In Borderline Citizen Robin Hemley wrestles with what it means to be a citizen of the world, taking readers on a singular journey through the hinterlands of national identity. As a polygamist of place, Hemley celebrates Guy Fawkes Day in the contested Falkland Islands; Canada Day and the Fourth of July in the tiny U.S. exclave of Point Roberts, Washington; Russian Federation Day in the Russian exclave of Kaliningrad; Handover Day among protesters in Hong Kong; and India Day along the most complicated border in the world.
Forgoing the exotic descriptions of faraway lands common in traditional travel writing, Borderline Citizen upends the genre with darkly humorous and deeply compassionate glimpses into the lives of exiles, nationalists, refugees, and others. Hemley’s superbly rendered narratives detail these individuals, including a Chinese billionaire who could live anywhere but has chosen to situate his ornate mansion in the middle of his impoverished ancestral village, a black nationalist wanted on thirty-two outstanding FBI warrants exiled in Cuba, and an Afghan refugee whose intentionally altered birth date makes him more easy to deport despite his harrowing past.
Part travelogue, part memoir, part reportage, Borderline Citizen redefines notions of nationhood through an exploration of the arbitrariness of boundaries and what it means to belong.
Robin Hemley is the author of numerous books, including Invented Eden; Reply All: Stories; A Field Guide for Immersion Writing; Nola; Turning Life into Fiction; and Do-Over! He has won many awards for his writing, including a Guggenheim Fellowship and three Pushcart Prizes, as well as residencies at the Rockefeller Foundation’s Bellagio Center, the Bogliasco Foundation, the Fine Arts Work in Provincetown, the MacDowell Colony, and others.
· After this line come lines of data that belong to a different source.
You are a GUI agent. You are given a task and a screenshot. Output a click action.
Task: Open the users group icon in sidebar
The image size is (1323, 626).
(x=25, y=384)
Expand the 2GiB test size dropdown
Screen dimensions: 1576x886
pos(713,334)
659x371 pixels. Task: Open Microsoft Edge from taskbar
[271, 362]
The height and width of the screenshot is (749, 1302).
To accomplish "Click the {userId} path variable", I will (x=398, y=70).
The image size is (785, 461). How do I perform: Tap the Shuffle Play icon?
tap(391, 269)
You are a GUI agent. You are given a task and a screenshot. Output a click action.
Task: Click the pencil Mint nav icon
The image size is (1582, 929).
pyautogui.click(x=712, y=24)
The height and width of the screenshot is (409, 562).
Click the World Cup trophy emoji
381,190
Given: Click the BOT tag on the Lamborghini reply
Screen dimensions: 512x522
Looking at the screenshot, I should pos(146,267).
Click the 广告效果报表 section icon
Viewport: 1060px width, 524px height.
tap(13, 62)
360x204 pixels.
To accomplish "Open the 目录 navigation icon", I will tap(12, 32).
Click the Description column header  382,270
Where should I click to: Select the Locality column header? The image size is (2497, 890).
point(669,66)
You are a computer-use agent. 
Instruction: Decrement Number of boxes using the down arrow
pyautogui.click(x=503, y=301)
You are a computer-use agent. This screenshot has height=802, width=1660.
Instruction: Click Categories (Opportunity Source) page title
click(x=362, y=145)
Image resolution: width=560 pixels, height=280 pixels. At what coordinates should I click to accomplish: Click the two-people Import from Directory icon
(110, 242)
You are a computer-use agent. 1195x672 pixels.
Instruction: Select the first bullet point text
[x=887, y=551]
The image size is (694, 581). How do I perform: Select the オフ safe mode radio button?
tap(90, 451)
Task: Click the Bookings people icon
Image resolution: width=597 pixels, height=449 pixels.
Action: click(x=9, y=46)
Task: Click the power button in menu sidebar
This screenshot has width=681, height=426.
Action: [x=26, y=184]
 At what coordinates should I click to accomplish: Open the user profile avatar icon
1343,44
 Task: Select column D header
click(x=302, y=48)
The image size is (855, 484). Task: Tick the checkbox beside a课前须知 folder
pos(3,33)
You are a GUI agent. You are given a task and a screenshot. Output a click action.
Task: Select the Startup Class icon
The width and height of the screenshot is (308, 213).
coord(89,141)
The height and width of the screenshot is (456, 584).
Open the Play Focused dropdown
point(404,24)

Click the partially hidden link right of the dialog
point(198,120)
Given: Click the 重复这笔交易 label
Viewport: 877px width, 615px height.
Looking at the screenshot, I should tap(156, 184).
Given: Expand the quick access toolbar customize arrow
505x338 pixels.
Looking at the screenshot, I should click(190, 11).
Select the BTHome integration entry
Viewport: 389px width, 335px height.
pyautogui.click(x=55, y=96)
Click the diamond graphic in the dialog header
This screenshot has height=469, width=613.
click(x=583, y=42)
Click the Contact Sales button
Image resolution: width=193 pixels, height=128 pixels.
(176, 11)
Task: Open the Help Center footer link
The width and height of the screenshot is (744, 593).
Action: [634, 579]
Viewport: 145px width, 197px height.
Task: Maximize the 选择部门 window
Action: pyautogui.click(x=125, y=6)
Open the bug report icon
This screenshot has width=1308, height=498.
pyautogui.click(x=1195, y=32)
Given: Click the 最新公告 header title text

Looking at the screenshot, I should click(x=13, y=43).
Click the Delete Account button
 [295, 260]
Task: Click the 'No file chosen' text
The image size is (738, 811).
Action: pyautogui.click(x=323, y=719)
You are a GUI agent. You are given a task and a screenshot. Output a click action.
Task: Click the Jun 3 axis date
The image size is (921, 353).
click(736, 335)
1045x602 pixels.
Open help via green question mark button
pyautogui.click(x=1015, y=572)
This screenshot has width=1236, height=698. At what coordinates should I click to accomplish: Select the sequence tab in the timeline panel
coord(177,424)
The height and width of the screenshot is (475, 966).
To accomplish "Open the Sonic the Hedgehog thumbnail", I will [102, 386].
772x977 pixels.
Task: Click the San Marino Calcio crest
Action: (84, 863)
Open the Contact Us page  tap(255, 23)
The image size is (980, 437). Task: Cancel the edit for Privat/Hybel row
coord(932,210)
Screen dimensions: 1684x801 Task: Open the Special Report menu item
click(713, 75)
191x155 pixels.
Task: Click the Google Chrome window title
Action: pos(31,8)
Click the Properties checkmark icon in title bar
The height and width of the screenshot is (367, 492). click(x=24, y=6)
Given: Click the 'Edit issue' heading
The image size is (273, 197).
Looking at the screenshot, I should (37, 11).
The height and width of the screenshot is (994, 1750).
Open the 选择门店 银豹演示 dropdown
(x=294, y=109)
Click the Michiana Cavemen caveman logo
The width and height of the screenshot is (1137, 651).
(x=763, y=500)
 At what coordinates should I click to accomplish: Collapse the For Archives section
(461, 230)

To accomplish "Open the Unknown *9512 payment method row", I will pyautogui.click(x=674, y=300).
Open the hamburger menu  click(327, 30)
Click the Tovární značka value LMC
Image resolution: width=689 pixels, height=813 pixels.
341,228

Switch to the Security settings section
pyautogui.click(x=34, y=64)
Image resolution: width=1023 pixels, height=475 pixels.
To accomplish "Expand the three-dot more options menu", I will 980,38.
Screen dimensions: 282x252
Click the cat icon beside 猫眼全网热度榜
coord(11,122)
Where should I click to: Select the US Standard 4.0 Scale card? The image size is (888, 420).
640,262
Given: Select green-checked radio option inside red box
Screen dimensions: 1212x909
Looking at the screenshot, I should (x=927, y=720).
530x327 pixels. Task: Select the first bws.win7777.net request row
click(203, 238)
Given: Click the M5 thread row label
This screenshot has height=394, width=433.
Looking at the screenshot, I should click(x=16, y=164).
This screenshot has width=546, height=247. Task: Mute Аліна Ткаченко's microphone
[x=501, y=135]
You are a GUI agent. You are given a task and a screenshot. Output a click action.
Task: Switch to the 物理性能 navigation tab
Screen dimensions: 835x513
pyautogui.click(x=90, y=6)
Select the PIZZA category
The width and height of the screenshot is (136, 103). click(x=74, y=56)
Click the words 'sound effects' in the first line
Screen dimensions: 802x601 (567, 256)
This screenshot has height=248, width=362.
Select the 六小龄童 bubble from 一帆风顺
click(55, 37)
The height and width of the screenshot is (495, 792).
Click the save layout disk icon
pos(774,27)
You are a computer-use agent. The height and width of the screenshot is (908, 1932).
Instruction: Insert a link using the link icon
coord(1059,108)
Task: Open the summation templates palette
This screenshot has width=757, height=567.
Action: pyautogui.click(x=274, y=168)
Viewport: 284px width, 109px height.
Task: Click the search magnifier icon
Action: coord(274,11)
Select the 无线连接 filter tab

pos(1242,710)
Jerald Walker is the author of The World in Flames: A Black Boyhood in a White Supremacist Doomsday Cult, and Street Shadows: A Memoir of Race, Rebellion, and Redemption, winner of the PEN New England Award for Nonfiction. His work has appeared in a variety of magazines and he has been widely anthologized, including four times in The Best American Essays series. Recipient of fellowships from the National Endowment for the Arts and the James A. Michener Foundation, Jerald is a professor of creative writing at Emerson College. His next book, How to Make a Slave and Other Essays, will be published in the fall.